* _PARTE DO DOCUMENTO_:

Angelus Novus, Paul Klee.
Na última semana andei acordando
no meio da madrugada, ansiosa, cansada, doida para dormir de novo mas com um
imenso impulso de abrir os olhos e ir ver o que acontece no mundo. Coisa de
gente meio louca. Acho que os últimos tempos foram demais para mim. Não lido
bem com lobos solitários, guerras, bombas caindo na cabeça de crianças, balas
perdidas em favela, adolescentes que consideram o assassinato em massa como uma
boa opção, policiais matando negros por serem negros. A vontade, às vezes, é de
gritar de impotência. O mundo seguirá sendo o que é, as mudanças vão acontecer com
o tempo mas são coletivas e não dependem do meu desejo. Parece tolo por ser
óbvio? Deve ser os dois, tolo e óbvio, mas não muda o que sinto.
No meio do caos, me dou conta de
que tenho lido bastante sobre o mundo. Não sei se entendi um pouco mais, talvez
só esteja mais perturbada. Um dos livros da leva foi o Vozes de Tchernóbil, da
Svetlana Aleksiévitch. A primeira página já escancarou a minha ignorância.

* _INSTRUÇÃO 1_:
Repita, sem mudar nada, o texto acima sobre a angústia diante das notícias do mundo.

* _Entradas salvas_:

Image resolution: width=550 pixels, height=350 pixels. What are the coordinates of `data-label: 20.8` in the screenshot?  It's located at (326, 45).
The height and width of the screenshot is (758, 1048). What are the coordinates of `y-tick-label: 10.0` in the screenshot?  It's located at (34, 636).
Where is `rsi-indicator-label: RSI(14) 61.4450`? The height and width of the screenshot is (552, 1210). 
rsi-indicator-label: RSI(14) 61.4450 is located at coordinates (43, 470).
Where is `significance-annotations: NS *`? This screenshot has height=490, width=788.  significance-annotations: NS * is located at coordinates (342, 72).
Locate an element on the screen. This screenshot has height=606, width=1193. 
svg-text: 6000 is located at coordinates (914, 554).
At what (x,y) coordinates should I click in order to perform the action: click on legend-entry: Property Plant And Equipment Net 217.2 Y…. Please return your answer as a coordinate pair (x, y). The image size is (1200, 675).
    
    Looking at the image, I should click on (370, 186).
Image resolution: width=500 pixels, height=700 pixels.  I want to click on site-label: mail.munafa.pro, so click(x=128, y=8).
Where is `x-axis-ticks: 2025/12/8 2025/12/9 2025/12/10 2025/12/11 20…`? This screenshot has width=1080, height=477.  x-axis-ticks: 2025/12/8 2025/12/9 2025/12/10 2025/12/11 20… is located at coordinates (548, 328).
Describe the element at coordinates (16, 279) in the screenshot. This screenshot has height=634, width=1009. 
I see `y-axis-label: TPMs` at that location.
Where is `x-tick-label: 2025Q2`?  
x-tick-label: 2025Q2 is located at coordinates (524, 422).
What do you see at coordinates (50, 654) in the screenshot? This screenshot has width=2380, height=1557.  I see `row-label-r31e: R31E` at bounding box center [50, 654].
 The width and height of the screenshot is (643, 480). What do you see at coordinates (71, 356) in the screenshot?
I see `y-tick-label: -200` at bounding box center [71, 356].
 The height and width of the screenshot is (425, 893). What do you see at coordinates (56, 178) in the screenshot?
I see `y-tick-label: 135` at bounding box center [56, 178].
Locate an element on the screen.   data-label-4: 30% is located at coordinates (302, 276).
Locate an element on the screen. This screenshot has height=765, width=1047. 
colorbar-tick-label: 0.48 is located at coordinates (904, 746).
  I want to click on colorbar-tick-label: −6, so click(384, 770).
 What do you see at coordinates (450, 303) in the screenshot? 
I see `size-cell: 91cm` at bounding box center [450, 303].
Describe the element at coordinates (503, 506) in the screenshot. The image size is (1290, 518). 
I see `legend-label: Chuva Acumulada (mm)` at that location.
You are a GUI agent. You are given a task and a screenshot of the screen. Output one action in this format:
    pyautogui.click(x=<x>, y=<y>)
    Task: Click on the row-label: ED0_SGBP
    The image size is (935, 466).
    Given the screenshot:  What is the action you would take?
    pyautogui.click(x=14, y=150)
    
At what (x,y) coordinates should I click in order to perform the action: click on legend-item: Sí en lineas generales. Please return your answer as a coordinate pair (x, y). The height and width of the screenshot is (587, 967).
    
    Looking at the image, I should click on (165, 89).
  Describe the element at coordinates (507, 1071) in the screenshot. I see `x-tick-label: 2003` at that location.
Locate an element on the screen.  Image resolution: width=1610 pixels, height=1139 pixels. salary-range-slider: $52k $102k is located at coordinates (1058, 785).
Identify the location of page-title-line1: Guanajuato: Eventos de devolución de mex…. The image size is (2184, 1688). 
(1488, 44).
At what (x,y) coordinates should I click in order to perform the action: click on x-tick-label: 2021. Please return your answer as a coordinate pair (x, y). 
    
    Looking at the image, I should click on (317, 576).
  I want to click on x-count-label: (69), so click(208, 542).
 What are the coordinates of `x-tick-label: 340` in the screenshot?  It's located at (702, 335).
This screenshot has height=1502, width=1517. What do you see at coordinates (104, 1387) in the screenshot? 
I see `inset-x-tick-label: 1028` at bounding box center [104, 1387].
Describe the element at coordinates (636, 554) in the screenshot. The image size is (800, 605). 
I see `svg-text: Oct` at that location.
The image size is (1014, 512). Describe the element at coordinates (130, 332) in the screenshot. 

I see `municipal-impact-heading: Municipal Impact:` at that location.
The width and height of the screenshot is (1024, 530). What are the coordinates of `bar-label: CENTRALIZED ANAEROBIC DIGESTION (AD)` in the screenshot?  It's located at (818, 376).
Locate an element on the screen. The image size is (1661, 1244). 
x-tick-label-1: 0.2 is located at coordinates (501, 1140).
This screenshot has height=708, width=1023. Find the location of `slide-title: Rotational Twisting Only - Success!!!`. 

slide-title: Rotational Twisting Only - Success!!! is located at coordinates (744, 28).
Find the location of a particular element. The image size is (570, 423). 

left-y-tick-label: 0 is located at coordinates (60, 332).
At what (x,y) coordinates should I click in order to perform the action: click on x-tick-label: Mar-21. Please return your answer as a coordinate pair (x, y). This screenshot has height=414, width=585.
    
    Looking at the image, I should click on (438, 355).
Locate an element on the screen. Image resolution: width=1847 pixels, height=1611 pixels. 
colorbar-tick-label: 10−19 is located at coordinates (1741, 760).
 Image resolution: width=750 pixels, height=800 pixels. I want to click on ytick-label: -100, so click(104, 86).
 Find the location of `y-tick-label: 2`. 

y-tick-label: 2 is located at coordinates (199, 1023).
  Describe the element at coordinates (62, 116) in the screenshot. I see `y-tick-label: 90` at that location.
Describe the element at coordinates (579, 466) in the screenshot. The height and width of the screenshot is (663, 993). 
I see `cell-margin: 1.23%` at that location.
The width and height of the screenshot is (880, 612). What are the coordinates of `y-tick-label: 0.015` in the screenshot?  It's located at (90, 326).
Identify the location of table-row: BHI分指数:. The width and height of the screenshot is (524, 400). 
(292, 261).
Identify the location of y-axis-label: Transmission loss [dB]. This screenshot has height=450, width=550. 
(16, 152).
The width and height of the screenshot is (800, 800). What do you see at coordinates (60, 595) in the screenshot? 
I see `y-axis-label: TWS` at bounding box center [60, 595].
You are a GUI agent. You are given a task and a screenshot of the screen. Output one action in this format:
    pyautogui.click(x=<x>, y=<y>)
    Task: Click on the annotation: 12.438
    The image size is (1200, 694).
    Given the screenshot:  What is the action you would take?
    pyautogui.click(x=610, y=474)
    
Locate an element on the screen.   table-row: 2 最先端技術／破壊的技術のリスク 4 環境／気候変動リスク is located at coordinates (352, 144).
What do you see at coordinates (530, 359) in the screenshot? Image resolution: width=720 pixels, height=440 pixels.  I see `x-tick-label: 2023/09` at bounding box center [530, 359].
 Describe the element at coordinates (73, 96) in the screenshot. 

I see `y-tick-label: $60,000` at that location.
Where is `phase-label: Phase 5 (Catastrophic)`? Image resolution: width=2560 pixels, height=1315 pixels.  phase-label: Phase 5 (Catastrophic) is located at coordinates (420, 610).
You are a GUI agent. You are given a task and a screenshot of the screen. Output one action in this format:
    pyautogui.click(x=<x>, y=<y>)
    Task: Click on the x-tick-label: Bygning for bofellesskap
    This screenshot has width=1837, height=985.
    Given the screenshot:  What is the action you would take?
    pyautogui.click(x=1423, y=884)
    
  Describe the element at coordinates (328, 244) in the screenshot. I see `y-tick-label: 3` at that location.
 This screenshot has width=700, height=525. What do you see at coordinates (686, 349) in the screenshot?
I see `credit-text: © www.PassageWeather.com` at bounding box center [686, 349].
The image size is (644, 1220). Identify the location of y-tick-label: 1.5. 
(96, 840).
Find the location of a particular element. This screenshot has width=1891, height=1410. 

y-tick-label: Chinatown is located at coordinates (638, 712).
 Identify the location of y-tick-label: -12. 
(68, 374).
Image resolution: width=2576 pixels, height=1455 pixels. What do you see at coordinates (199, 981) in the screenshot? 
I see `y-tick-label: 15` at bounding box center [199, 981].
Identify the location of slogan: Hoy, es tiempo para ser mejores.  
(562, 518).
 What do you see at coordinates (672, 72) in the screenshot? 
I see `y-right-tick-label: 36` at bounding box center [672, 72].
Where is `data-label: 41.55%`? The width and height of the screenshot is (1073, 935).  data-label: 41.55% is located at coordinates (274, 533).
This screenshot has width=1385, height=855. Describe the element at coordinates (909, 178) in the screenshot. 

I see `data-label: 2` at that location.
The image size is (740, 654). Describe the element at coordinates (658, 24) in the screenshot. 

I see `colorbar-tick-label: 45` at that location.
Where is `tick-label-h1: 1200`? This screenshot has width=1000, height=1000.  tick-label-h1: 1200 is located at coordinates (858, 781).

* _INSTRUÇÃO 2_:
Reproduza sem nenhuma alteração tudo dos registros acima, desde a linha que contém "Image resolution: width=2576" até o final dos registros, incluindo essa primeira linha e a última.

* _SUA RESPOSTA 1_:
Angelus Novus, Paul Klee.
Na última semana andei acordando
no meio da madrugada, ansiosa, cansada, doida para dormir de novo mas com um
imenso impulso de abrir os olhos e ir ver o que acontece no mundo. Coisa de
gente meio louca. Acho que os últimos tempos foram demais para mim. Não lido
bem com lobos solitários, guerras, bombas caindo na cabeça de crianças, balas
perdidas em favela, adolescentes que consideram o assassinato em massa como uma
boa opção, policiais matando negros por serem negros. A vontade, às vezes, é de
gritar de impotência. O mundo seguirá sendo o que é, as mudanças vão acontecer com
o tempo mas são coletivas e não dependem do meu desejo. Parece tolo por ser
óbvio? Deve ser os dois, tolo e óbvio, mas não muda o que sinto.
No meio do caos, me dou conta de
que tenho lido bastante sobre o mundo. Não sei se entendi um pouco mais, talvez
só esteja mais perturbada. Um dos livros da leva foi o Vozes de Tchernóbil, da
Svetlana Aleksiévitch. A primeira página já escancarou a minha ignorância.

* _SUA RESPOSTA 2_:
Image resolution: width=2576 pixels, height=1455 pixels. What do you see at coordinates (199, 981) in the screenshot? 
I see `y-tick-label: 15` at bounding box center [199, 981].
Identify the location of slogan: Hoy, es tiempo para ser mejores.  
(562, 518).
 What do you see at coordinates (672, 72) in the screenshot? 
I see `y-right-tick-label: 36` at bounding box center [672, 72].
Where is `data-label: 41.55%`? The width and height of the screenshot is (1073, 935).  data-label: 41.55% is located at coordinates (274, 533).
This screenshot has width=1385, height=855. Describe the element at coordinates (909, 178) in the screenshot. 

I see `data-label: 2` at that location.
The image size is (740, 654). Describe the element at coordinates (658, 24) in the screenshot. 

I see `colorbar-tick-label: 45` at that location.
Where is `tick-label-h1: 1200`? This screenshot has width=1000, height=1000.  tick-label-h1: 1200 is located at coordinates (858, 781).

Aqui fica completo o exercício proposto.